Myanmar’s regime has told migrant workers they must remit 25% of their salaries via official channels every quarter at a bad exchange rate, or lose their ability to go abroad for three years

Myanmar's military ruler Min Aung Hlaing presides over an parade on Armed Forces Day in Naypyidaw, March 27, 2021. More than 80 junta bases and some towns have been seized by resistance groups over the past week, exile media outlets say. (Reuters file pic).


Myanmar’s military regime is so strapped for cash it has demanded that citizens who travel abroad to work must send back 25% of their foreign currency income through the national banking system, according to a report by the Irrawaddy exile media news-site, which said CB Bank, one of the largest private banks, told migrant workers they must remit a quarter of their salaries through official channels either every month or once every three months.

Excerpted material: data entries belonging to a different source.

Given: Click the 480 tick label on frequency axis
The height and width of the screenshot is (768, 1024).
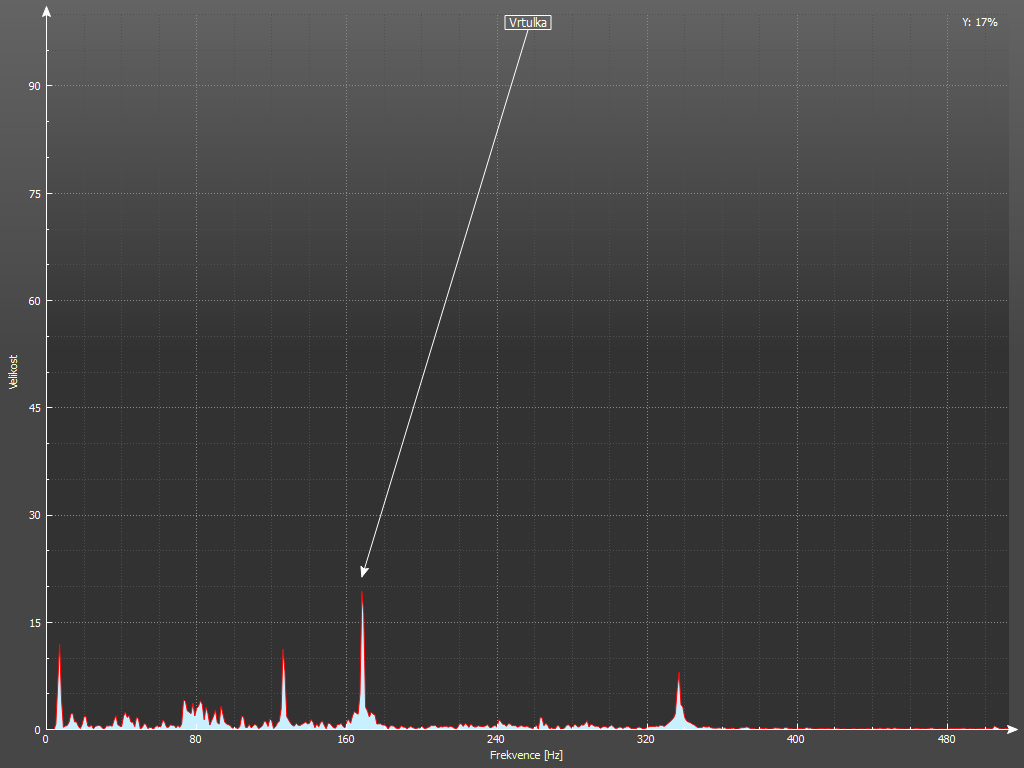Looking at the screenshot, I should (945, 740).
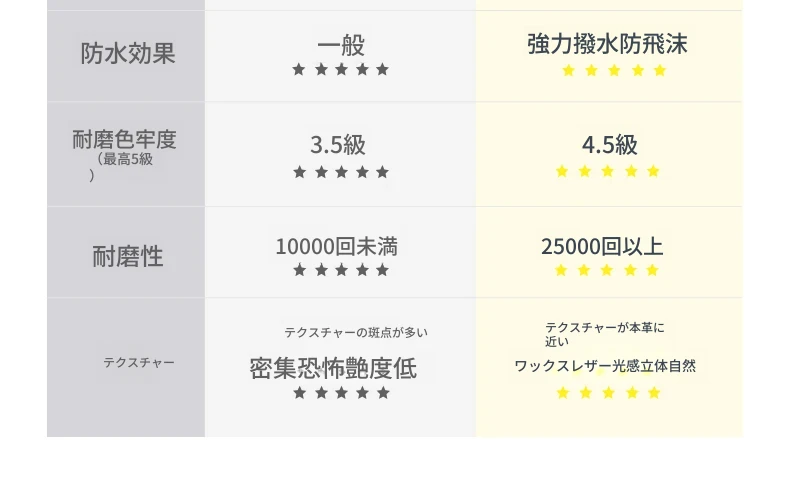Click the 防水効果 row label
Screen dimensions: 790x497
[x=128, y=53]
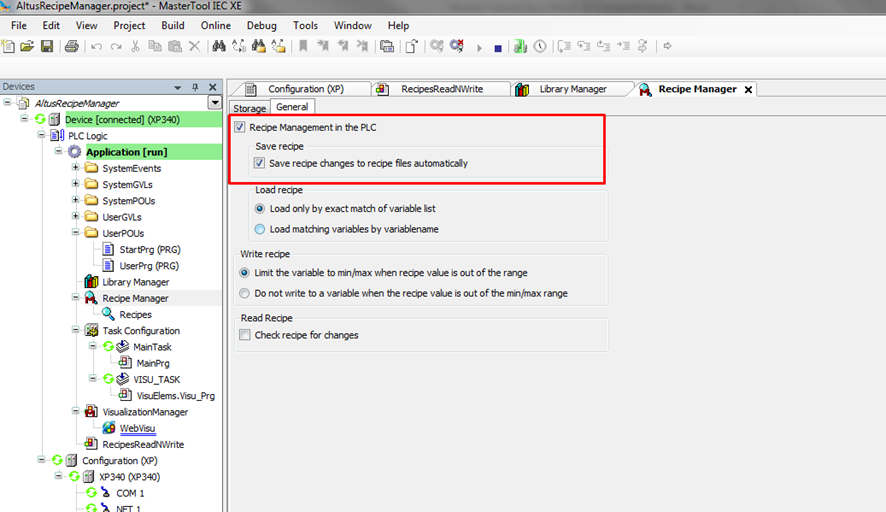
Task: Click the Stop application square icon
Action: tap(498, 47)
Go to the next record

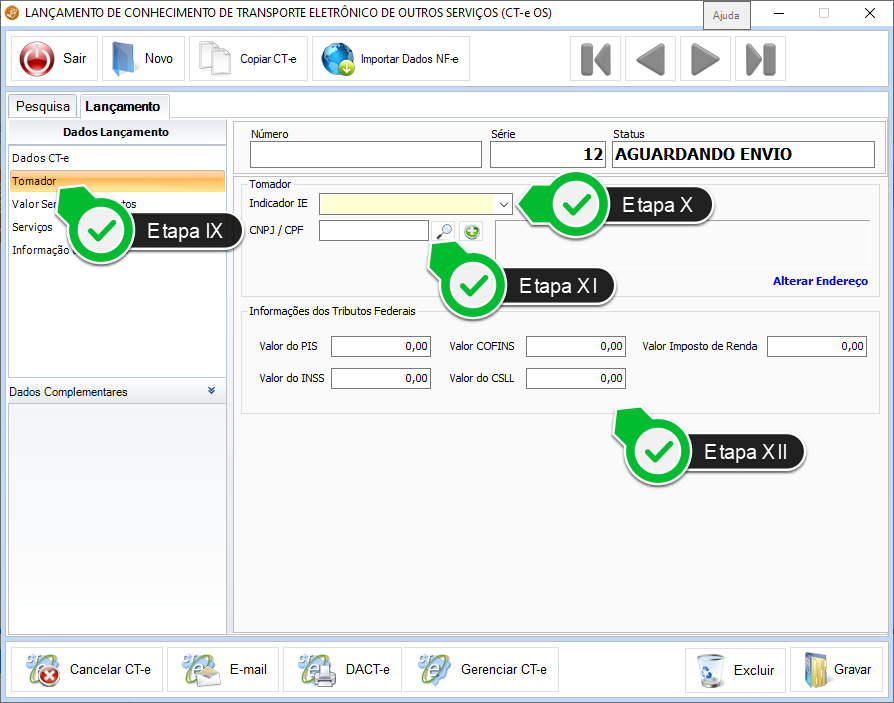click(x=705, y=59)
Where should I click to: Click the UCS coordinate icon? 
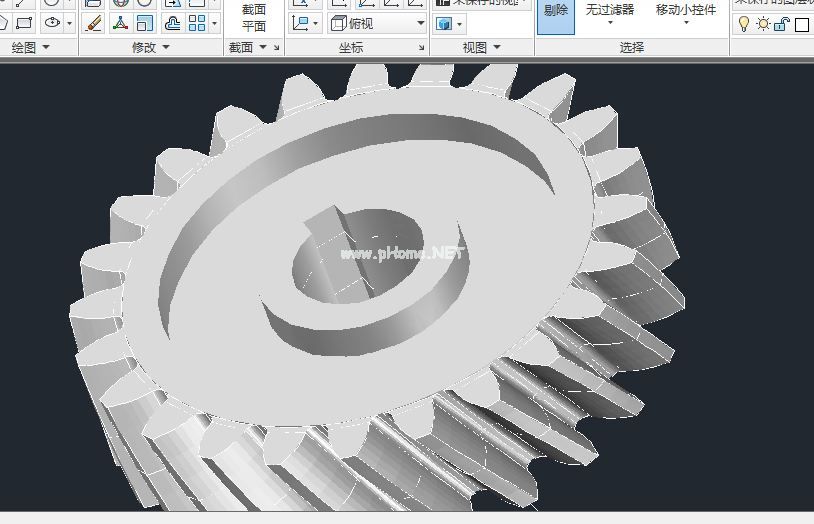tap(301, 22)
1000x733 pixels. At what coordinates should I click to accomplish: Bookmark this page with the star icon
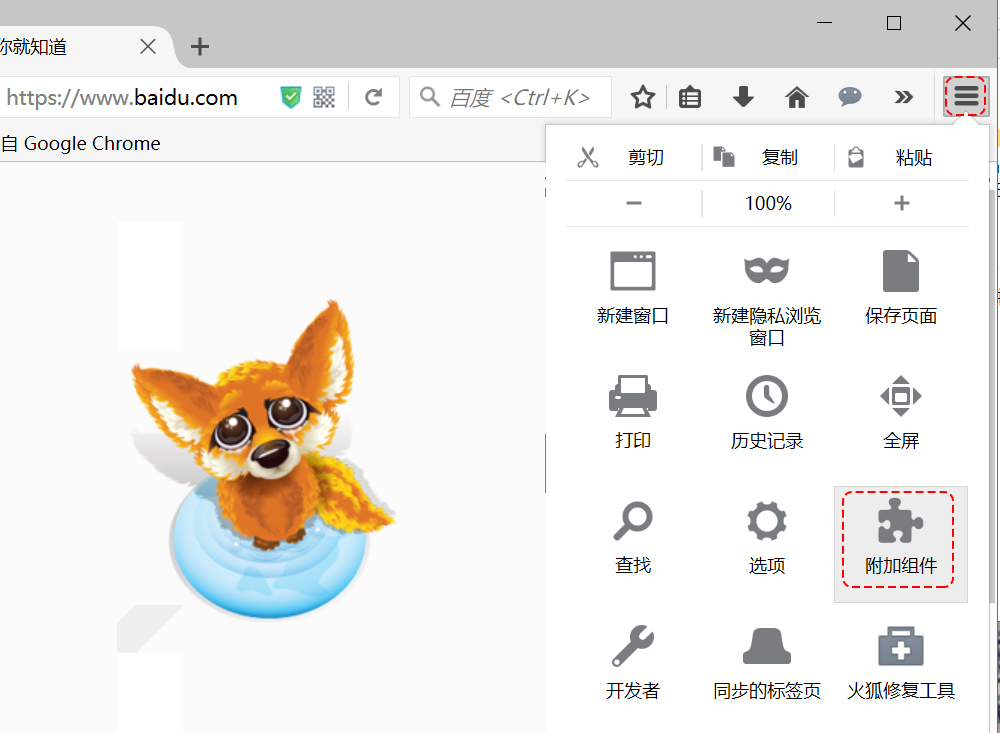click(642, 97)
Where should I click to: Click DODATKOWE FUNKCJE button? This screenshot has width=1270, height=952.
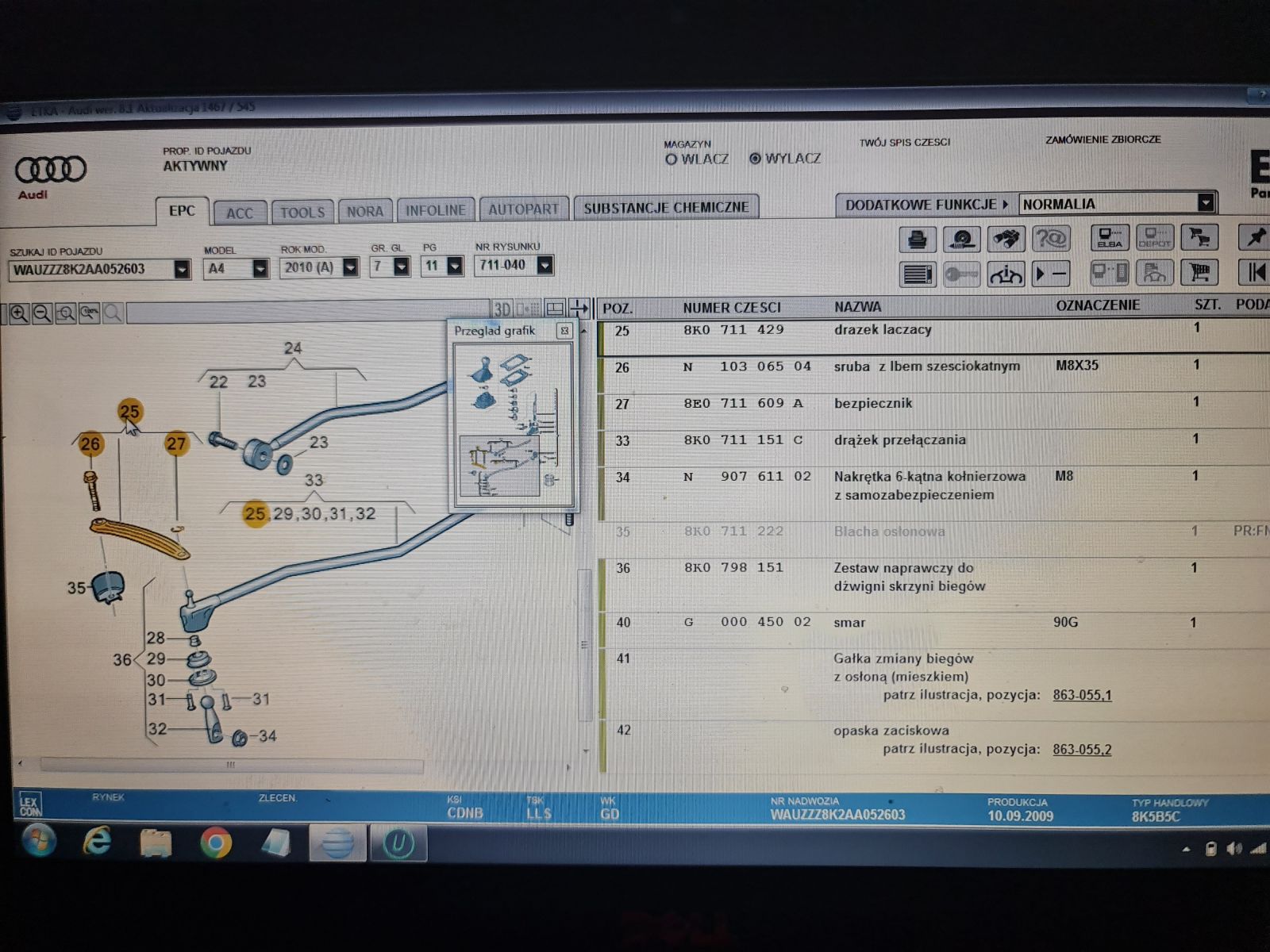click(926, 205)
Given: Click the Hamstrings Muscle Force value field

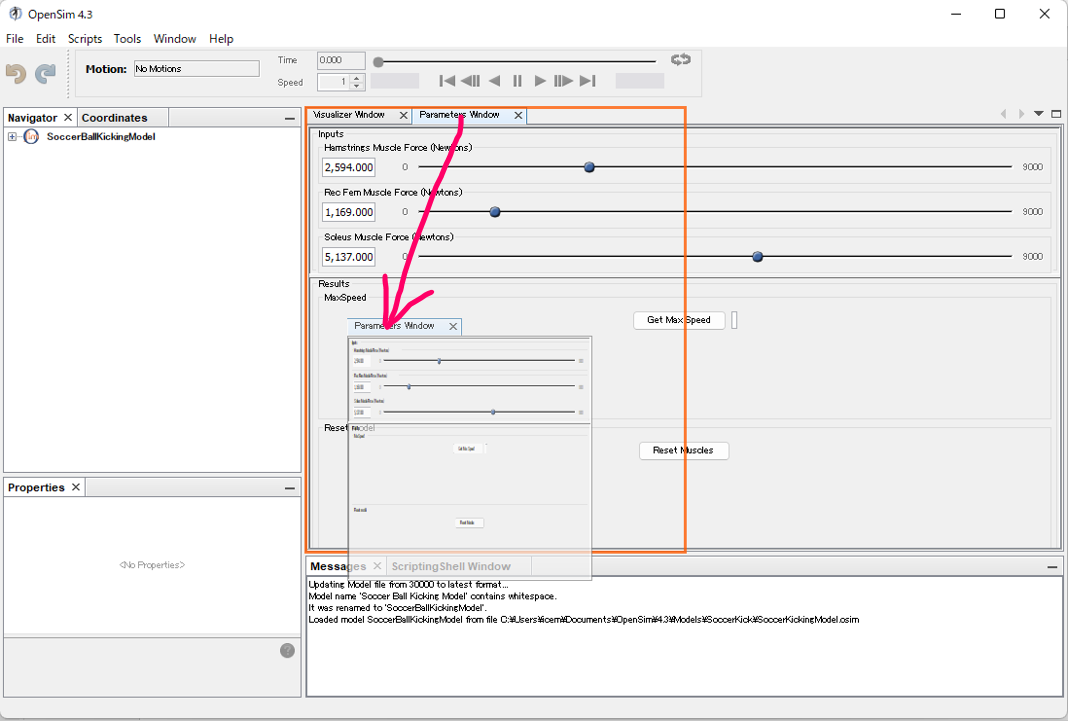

Workers who do not agree to adhere to this new rule – imposed at the start of September – would be prevented from working outside the country for three years, the report said. Labour activists said this was “unacceptable” exploitation as registered workers already pay tax on their income in Thailand and their remittances will be converted at an official exchange rate of just 2,100 kyat per US dollar, which far less than the market rate of about 3,400 kyat. Up to five million registered and unregistered Myanmar citizens are believed to be working in Thailand currently, it said.

Read the full report: Irrawaddy.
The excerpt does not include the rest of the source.